In the interests of not making this thread a bunch longer, I am just
going to answer a number of things here in one place.

On 9/7/19 11:44 AM, Victor V. Shkamerda wrote:
> I totally agree with that view. Making such decisions without public 
> discussion is not respecting user's freedom of choice. And this list doesn't 
> count as a public discussion. Nobody will know about it outside a very closed 
> circle. If you don't know exact numbers or reasons why people still use that 
> architecture, then rushing to drastic measures just won't have enough 
> rationale and will be viewed as a lack of care.

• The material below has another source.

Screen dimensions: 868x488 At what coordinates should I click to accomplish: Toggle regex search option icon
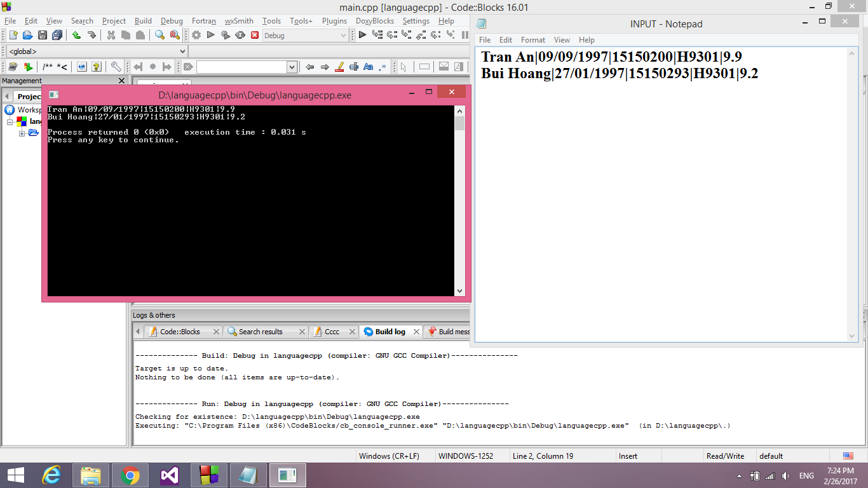[x=383, y=67]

There was a lot of discussion on this list, in fesco tickets in fesco
meetings, on phoronix, etc.

I'm not sure what you mean by 'respecting users freedom of choice'. We
cannot possibly provide all choices that anyone wants or thinks they
want. Really it comes down to (in rough order of effectiveness):

* Try and convince people doing the work to provide/continue to provide
the thing you want, but realize that the people doing the work are under
no obligation here, you need to convince them there is some reason they
find compelling.

* Offer to do some / part / all of the work, but realize here too you
need to convince the people doing the work now that it's worth the time
/ resources to allow you to do the work (although this is a much better
'sell' than just convincing people.

It's pretty clear that i686 is dwindling as an arch. It was pretty clear
a few years ago when it was demoted to a alternative arch and the x86
sig was setup to try and work on issues that came up. No one really did
so, so it's time to take the next steps.

> What work should be done? Please, be more specific. Right now I'm
> running a i686 userland and it works. If I would be able to build the
> whole repository myself I'm pretty sure that most things will still
> work. If it won't work I might try to fix it and contribute patches
> back. But without that repository I can't even try it in the first place.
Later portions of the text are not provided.